TRY IT →
Print every line of the data exactly as shown.

SUPPLIED MATERIAL →
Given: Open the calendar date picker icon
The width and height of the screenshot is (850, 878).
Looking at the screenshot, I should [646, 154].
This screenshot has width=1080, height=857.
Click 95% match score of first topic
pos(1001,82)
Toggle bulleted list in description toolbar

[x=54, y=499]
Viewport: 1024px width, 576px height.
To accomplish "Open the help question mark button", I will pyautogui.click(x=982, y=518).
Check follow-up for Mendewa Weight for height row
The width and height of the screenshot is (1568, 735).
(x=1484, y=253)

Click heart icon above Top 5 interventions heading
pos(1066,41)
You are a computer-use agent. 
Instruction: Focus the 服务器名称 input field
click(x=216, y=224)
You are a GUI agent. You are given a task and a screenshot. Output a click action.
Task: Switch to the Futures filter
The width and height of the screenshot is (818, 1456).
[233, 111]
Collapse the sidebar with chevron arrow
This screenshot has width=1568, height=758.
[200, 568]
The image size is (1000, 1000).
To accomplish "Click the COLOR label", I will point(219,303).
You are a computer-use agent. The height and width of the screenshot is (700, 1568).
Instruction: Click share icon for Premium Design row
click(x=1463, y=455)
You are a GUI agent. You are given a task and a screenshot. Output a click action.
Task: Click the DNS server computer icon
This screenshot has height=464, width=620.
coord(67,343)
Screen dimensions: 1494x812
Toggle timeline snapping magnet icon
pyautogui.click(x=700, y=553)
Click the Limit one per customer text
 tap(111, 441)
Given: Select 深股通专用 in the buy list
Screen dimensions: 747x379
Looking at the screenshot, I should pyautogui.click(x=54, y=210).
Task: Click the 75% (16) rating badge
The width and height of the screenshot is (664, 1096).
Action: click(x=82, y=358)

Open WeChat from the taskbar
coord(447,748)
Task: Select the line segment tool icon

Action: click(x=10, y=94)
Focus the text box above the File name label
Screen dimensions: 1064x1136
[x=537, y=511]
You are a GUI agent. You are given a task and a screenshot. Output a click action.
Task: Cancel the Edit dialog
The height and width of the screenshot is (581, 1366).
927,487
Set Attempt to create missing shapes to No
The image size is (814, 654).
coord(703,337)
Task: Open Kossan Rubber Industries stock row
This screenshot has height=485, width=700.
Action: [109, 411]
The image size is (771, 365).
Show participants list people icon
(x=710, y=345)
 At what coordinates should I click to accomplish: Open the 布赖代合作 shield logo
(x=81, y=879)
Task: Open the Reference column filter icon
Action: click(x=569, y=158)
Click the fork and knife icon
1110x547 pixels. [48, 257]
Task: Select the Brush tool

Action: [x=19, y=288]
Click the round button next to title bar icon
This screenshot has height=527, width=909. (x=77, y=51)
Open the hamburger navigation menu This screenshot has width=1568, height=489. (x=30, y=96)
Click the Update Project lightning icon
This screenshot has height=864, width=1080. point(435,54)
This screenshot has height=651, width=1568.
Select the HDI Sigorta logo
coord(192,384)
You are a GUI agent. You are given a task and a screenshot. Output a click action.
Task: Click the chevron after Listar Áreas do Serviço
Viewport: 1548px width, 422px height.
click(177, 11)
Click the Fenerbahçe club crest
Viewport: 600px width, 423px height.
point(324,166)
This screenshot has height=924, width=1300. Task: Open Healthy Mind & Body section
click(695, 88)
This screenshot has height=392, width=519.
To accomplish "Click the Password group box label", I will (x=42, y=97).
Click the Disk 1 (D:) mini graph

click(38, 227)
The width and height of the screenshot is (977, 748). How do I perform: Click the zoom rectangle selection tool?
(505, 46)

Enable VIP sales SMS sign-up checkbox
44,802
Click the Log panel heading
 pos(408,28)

SOLVED EXERCISE →
Given: Open the calendar date picker icon
The width and height of the screenshot is (850, 878).
Looking at the screenshot, I should [646, 154].
This screenshot has width=1080, height=857.
Click 95% match score of first topic
pos(1001,82)
Toggle bulleted list in description toolbar

[x=54, y=499]
Viewport: 1024px width, 576px height.
To accomplish "Open the help question mark button", I will pyautogui.click(x=982, y=518).
Check follow-up for Mendewa Weight for height row
The width and height of the screenshot is (1568, 735).
(x=1484, y=253)

Click heart icon above Top 5 interventions heading
pos(1066,41)
You are a computer-use agent. 
Instruction: Focus the 服务器名称 input field
click(x=216, y=224)
You are a GUI agent. You are given a task and a screenshot. Output a click action.
Task: Switch to the Futures filter
The width and height of the screenshot is (818, 1456).
[233, 111]
Collapse the sidebar with chevron arrow
This screenshot has width=1568, height=758.
[200, 568]
The image size is (1000, 1000).
To accomplish "Click the COLOR label", I will point(219,303).
You are a computer-use agent. The height and width of the screenshot is (700, 1568).
Instruction: Click share icon for Premium Design row
click(x=1463, y=455)
You are a GUI agent. You are given a task and a screenshot. Output a click action.
Task: Click the DNS server computer icon
This screenshot has height=464, width=620.
coord(67,343)
Screen dimensions: 1494x812
Toggle timeline snapping magnet icon
pyautogui.click(x=700, y=553)
Click the Limit one per customer text
 tap(111, 441)
Given: Select 深股通专用 in the buy list
Screen dimensions: 747x379
Looking at the screenshot, I should pyautogui.click(x=54, y=210).
Task: Click the 75% (16) rating badge
The width and height of the screenshot is (664, 1096).
Action: click(x=82, y=358)

Open WeChat from the taskbar
coord(447,748)
Task: Select the line segment tool icon

Action: click(x=10, y=94)
Focus the text box above the File name label
Screen dimensions: 1064x1136
[x=537, y=511]
You are a GUI agent. You are given a task and a screenshot. Output a click action.
Task: Cancel the Edit dialog
The height and width of the screenshot is (581, 1366).
927,487
Set Attempt to create missing shapes to No
The image size is (814, 654).
coord(703,337)
Task: Open Kossan Rubber Industries stock row
This screenshot has height=485, width=700.
Action: [109, 411]
The image size is (771, 365).
Show participants list people icon
(x=710, y=345)
 At what coordinates should I click to accomplish: Open the 布赖代合作 shield logo
(x=81, y=879)
Task: Open the Reference column filter icon
Action: click(x=569, y=158)
Click the fork and knife icon
1110x547 pixels. [48, 257]
Task: Select the Brush tool

Action: [x=19, y=288]
Click the round button next to title bar icon
This screenshot has height=527, width=909. (x=77, y=51)
Open the hamburger navigation menu This screenshot has width=1568, height=489. (x=30, y=96)
Click the Update Project lightning icon
This screenshot has height=864, width=1080. point(435,54)
This screenshot has height=651, width=1568.
Select the HDI Sigorta logo
coord(192,384)
You are a GUI agent. You are given a task and a screenshot. Output a click action.
Task: Click the chevron after Listar Áreas do Serviço
Viewport: 1548px width, 422px height.
click(177, 11)
Click the Fenerbahçe club crest
Viewport: 600px width, 423px height.
point(324,166)
This screenshot has height=924, width=1300. Task: Open Healthy Mind & Body section
click(695, 88)
This screenshot has height=392, width=519.
To accomplish "Click the Password group box label", I will (x=42, y=97).
Click the Disk 1 (D:) mini graph

click(38, 227)
The width and height of the screenshot is (977, 748). How do I perform: Click the zoom rectangle selection tool?
(505, 46)

Enable VIP sales SMS sign-up checkbox
44,802
Click the Log panel heading
 pos(408,28)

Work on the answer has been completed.